I personally believe that my company set a precedent of relying on the building’s policy that they would be hard-pressed to try to deviate from that policy. If, in one breath, they say that they are just following the building policy, and then in another breath say that they are choosing to deviate from the building policy, then I think I might have some grounds to bring an EEOC discrimination claim against them. Minnesota courts have once before said that employers didn’t have to permit pre-operative transgender individuals to use the bathroom of their identified gender, but that decision was rendered several years ago before the advent of what I’ve been terming the trans revolution. Transgender bathroom rights have become a hot topic in the news lately and I’m inclined to believe that under the right circumstances an EEOC claim might be enough to overturn that ridiculous ruling.
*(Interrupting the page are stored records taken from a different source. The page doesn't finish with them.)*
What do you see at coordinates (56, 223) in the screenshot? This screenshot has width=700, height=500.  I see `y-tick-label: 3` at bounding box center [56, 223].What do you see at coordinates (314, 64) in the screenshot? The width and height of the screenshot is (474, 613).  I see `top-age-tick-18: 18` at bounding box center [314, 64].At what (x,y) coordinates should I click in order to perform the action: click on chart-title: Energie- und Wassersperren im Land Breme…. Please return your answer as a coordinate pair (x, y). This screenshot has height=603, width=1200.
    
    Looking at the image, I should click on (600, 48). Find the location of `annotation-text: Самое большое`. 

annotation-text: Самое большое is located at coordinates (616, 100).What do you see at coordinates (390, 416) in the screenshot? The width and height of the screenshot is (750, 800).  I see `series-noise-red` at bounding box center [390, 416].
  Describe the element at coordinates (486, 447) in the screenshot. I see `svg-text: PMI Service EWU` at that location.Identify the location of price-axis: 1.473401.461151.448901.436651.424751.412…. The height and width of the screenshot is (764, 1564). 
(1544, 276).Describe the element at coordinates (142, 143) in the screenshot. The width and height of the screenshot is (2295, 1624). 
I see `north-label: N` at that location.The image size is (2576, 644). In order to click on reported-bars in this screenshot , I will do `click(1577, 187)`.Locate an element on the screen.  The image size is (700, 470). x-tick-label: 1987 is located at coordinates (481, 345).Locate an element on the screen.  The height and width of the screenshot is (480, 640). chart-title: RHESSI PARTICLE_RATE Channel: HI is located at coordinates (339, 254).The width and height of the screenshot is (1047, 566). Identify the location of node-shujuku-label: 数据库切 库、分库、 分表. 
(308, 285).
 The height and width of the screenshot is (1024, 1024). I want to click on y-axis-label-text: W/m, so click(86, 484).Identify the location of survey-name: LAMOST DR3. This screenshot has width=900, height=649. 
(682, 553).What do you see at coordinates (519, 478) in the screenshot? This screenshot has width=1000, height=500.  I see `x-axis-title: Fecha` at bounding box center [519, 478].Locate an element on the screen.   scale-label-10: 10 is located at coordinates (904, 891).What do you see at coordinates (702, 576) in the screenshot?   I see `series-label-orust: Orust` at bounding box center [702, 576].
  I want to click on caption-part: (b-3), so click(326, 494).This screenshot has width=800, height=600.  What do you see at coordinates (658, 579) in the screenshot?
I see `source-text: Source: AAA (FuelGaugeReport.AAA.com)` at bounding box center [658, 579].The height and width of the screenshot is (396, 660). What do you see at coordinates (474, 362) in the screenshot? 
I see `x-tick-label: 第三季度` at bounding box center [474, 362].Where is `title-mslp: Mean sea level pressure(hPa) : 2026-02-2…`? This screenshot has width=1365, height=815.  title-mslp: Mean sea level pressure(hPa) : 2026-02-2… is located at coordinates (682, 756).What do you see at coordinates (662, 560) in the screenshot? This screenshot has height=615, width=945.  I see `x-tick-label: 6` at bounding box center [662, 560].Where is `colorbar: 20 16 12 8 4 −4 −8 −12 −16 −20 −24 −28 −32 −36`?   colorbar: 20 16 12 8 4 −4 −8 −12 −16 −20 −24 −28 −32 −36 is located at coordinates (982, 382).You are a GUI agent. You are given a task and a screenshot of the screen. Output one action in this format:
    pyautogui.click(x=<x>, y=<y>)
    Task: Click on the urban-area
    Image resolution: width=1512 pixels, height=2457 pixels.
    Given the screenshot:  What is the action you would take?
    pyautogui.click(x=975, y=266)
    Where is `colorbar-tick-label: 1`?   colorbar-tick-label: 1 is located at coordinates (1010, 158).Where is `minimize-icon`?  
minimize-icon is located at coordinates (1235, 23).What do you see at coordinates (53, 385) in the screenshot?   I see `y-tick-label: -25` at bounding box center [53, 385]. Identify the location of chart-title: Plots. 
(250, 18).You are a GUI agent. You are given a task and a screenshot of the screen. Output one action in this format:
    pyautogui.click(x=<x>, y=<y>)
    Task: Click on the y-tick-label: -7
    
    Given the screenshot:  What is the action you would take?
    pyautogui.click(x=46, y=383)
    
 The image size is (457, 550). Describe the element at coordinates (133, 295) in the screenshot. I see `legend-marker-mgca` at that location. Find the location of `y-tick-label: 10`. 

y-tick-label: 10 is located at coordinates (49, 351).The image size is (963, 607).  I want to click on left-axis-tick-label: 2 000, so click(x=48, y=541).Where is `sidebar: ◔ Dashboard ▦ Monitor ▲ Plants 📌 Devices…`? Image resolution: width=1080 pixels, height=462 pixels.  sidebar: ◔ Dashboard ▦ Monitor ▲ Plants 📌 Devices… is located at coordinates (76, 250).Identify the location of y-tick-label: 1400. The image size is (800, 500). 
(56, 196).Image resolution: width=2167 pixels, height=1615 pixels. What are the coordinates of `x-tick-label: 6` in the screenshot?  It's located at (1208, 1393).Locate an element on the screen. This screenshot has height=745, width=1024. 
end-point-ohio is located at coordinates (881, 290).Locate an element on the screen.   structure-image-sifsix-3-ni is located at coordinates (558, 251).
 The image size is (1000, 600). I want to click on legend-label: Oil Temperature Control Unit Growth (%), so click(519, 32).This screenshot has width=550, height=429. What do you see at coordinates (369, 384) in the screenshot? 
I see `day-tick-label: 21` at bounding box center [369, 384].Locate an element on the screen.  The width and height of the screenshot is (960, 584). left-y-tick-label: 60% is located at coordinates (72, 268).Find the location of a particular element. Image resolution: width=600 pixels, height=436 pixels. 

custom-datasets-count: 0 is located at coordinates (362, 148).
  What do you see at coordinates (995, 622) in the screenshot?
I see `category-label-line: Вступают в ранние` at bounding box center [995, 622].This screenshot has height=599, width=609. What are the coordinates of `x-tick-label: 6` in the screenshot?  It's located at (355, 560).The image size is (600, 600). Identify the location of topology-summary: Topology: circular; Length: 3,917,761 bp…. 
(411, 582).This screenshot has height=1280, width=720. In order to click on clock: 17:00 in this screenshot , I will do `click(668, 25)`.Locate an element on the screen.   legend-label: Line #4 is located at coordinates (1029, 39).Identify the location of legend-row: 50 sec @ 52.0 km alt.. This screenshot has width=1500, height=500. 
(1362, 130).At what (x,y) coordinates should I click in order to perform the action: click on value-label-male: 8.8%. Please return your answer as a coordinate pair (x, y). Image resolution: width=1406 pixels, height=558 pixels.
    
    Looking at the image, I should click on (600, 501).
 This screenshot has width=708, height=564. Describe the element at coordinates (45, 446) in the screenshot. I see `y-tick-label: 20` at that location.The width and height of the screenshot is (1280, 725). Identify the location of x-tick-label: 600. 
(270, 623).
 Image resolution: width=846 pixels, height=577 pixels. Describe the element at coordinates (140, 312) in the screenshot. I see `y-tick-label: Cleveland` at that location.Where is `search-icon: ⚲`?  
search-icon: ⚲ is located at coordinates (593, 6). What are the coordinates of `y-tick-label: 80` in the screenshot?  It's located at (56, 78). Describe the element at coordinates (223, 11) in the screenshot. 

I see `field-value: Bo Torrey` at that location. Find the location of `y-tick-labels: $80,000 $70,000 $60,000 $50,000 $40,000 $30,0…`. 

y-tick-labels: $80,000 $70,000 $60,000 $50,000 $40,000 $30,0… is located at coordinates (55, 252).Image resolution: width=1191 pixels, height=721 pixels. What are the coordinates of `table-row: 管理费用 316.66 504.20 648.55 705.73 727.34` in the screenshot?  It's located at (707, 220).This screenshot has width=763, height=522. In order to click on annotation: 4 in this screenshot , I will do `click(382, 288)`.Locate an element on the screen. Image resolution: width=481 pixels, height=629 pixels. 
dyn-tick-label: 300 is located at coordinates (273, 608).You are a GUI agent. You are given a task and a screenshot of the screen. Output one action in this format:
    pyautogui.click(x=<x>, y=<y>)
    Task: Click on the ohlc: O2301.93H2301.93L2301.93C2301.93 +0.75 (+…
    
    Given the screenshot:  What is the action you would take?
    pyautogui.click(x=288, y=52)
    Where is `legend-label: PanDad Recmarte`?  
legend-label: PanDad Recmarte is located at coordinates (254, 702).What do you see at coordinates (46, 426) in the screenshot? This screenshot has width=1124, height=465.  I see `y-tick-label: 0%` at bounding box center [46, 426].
We have just as much of a right to use the women’s or men’s room as any cisgender woman or man does, and to deny us access based on a standard that has been all but abandoned by the United States’ federal government (the standard of pre/post-operative) not only jeopardizes our safety and endangers our lives, but also infringes upon our basic human rights by making us out to be lesser than other humans. It wasn’t convenient or comfortable for whites to accept and integrate with blacks (forgive the archaic terms) during the civil rights era, but it eventually worked out. It wasn’t convenient or comfortable for the hetero-normative people to accept and integrate with the Gay, Lesbian, and bisexual community, but we’ve shown that this too can work. Now it’s time to show the cisgender people that they can accept and integrate with transgender people too; they have been all along, they just didn’t know it.

For all my transgender readers out there, I want you to be bold and unafraid of your right to pee where you should pee. If you live in a place where you are told you can’t do that, don’t just roll over and accept that. Argue for your rights! Write letters, post bathroom pictures like the #wejustneedtopee campaign, organize sit in campaigns, do anything besides just accept your oppression! If they see us then they know we exist, and when they know we exist it becomes impossible for them to ignore us. First they ignore us, then they laugh at us, then they fight us, and then we win! Never forget that! The first step is not permitting them to ignore you any longer.

For my cisgender readers out there, you can get involved too. You can start posting bathroom selfies too in the opposite gendered bathroom to show the world how ridiculous these rules, policies, and laws about policing transgender bathroom rights are! Don’t fight the problem, show them their solution so they can see how fucking absurd it is. If you don’t feel comfortable taking pictures, then start writing letters to your representatives at every level of government about this issue asking them to make the world a more equal place for trans* individuals.

Okay, I can put my soapbox away. I hope, if nothing else, I’ve excited at least one rebellious spirit to join the #wejustneedtopee cause. Together we are strong. Individually and in hiding, we are weak. Let’s get up, get out, and show the world that trans lives matter too.